***** Supplied entries
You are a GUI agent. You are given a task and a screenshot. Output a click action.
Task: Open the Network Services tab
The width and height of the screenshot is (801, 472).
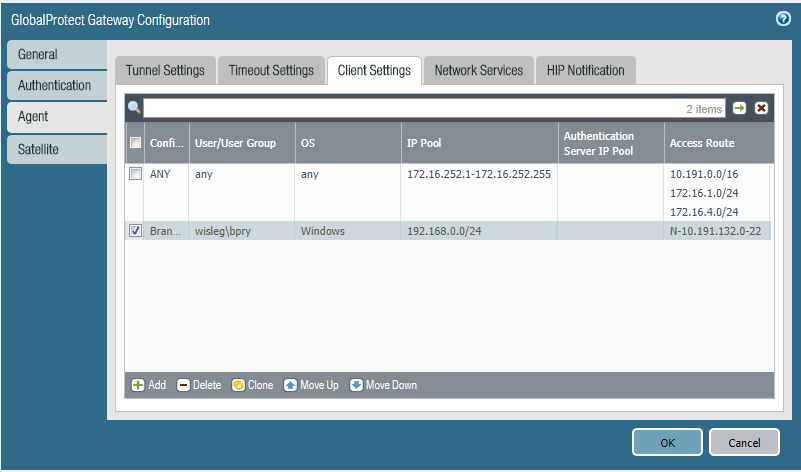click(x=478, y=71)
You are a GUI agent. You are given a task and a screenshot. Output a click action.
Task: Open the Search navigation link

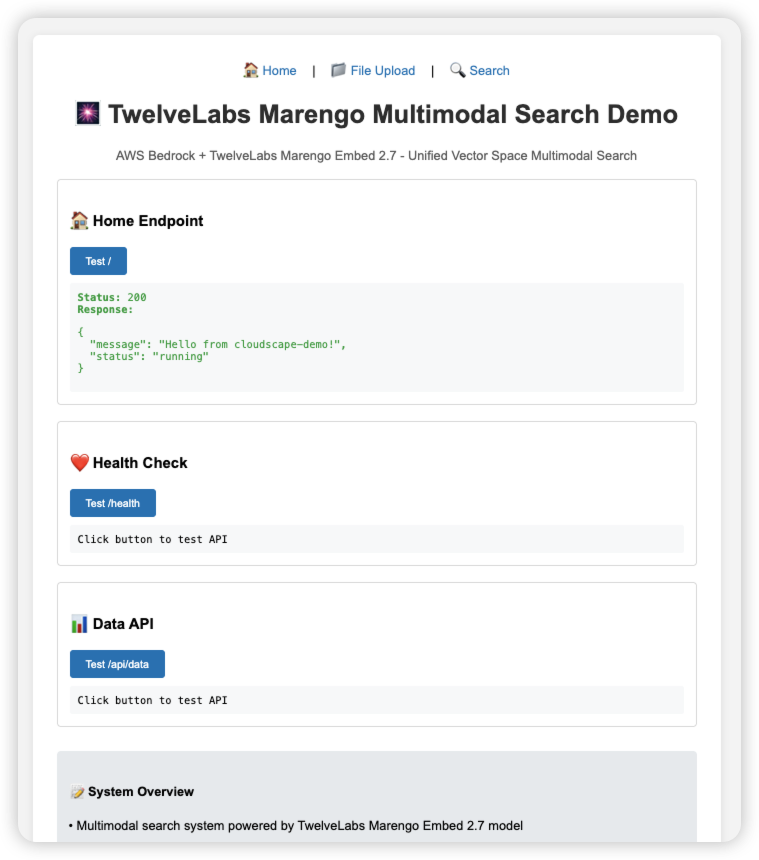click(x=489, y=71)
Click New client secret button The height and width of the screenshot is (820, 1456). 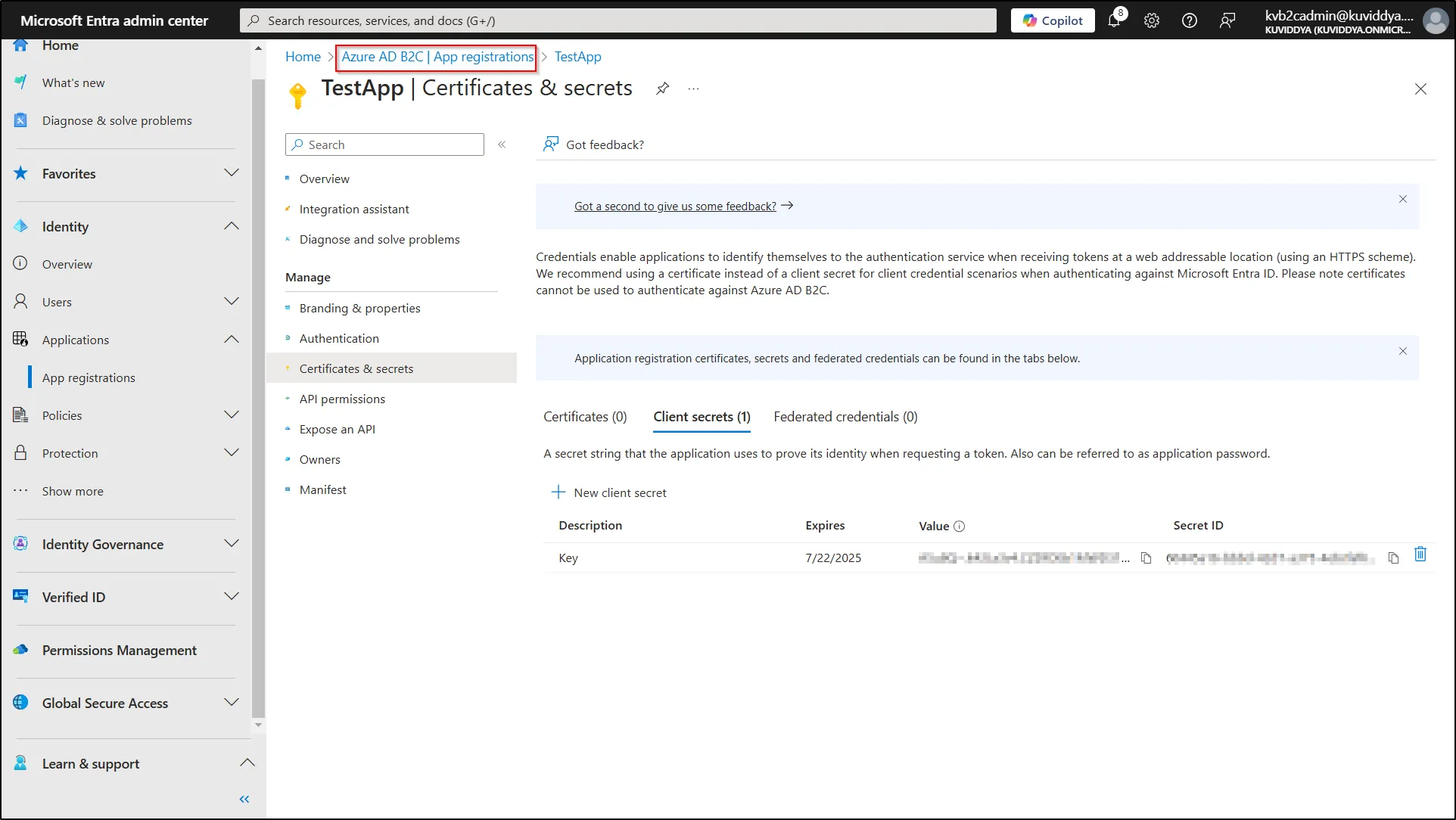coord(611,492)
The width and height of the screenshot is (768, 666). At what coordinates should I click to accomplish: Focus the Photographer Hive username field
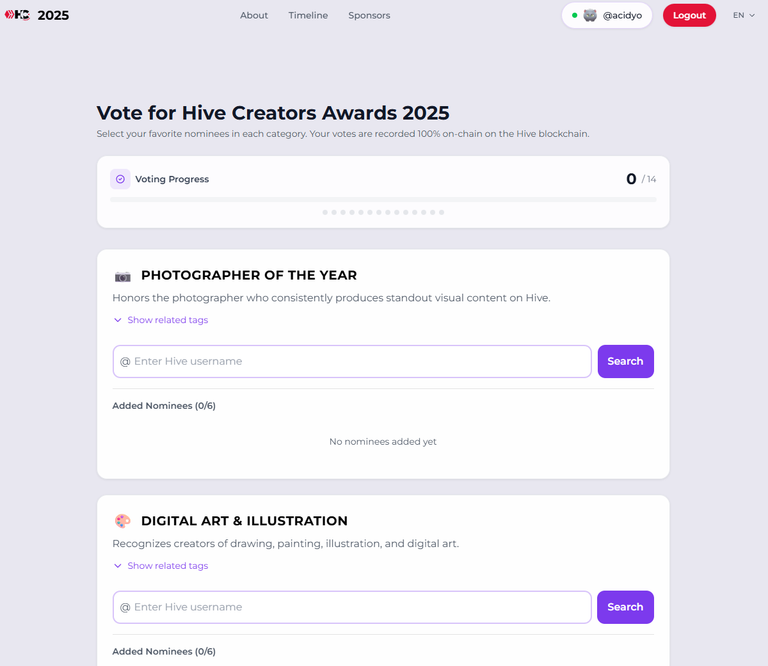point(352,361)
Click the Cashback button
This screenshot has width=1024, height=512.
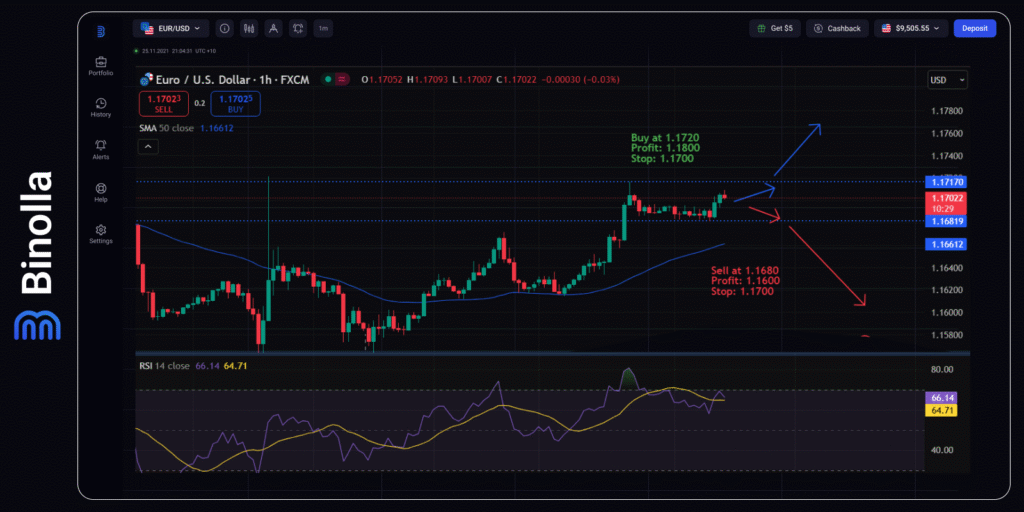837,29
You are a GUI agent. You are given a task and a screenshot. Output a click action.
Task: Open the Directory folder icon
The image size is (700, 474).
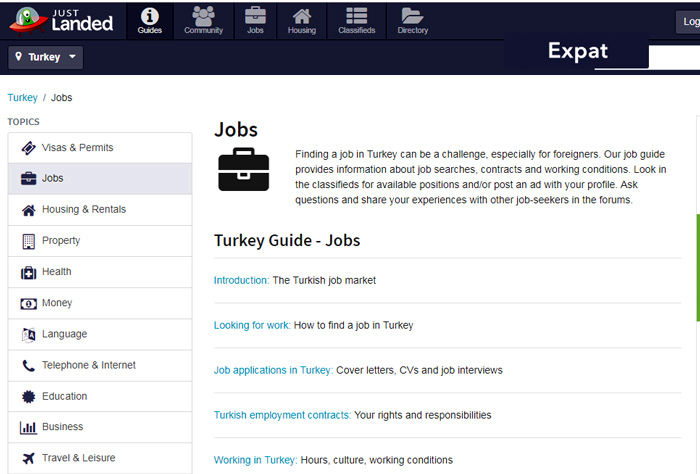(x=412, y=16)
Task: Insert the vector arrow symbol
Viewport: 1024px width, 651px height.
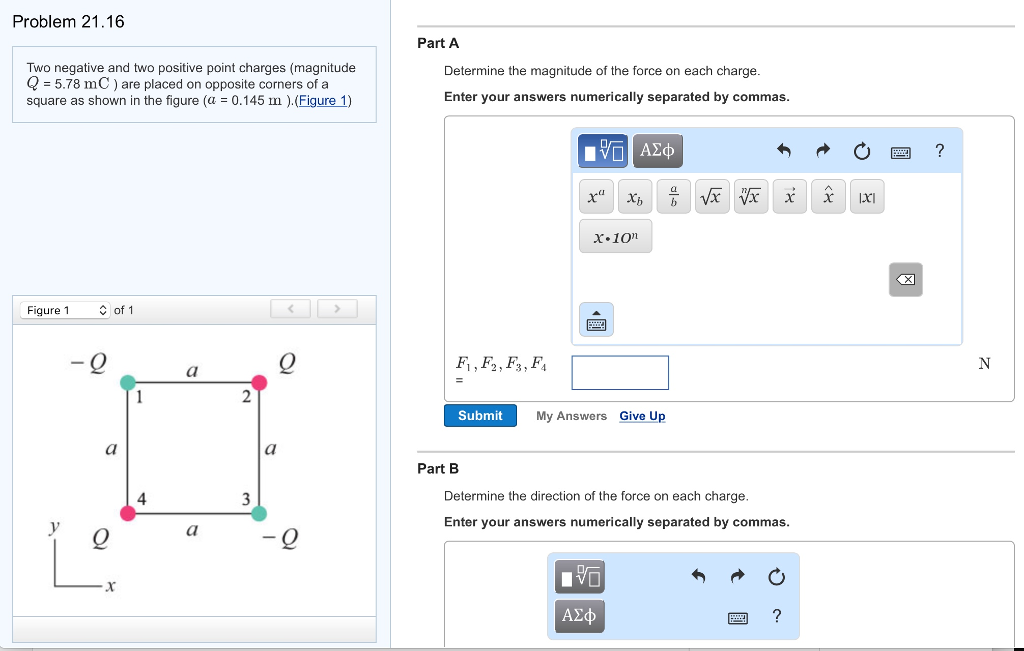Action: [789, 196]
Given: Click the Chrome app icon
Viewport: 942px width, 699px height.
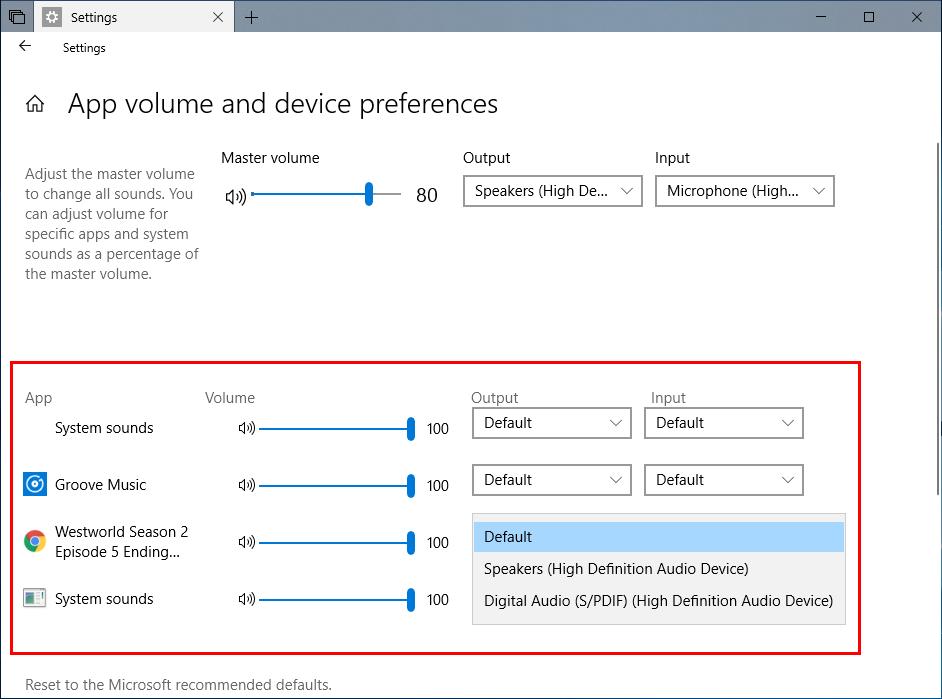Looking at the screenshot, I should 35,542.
**********
Your objective: Copy exactly, and only, the lines from the line containing "Given: Click the Chrome app icon" through the final line of the material above, with no pictures.

Exercise result:
Given: Click the Chrome app icon
Viewport: 942px width, 699px height.
Looking at the screenshot, I should 35,542.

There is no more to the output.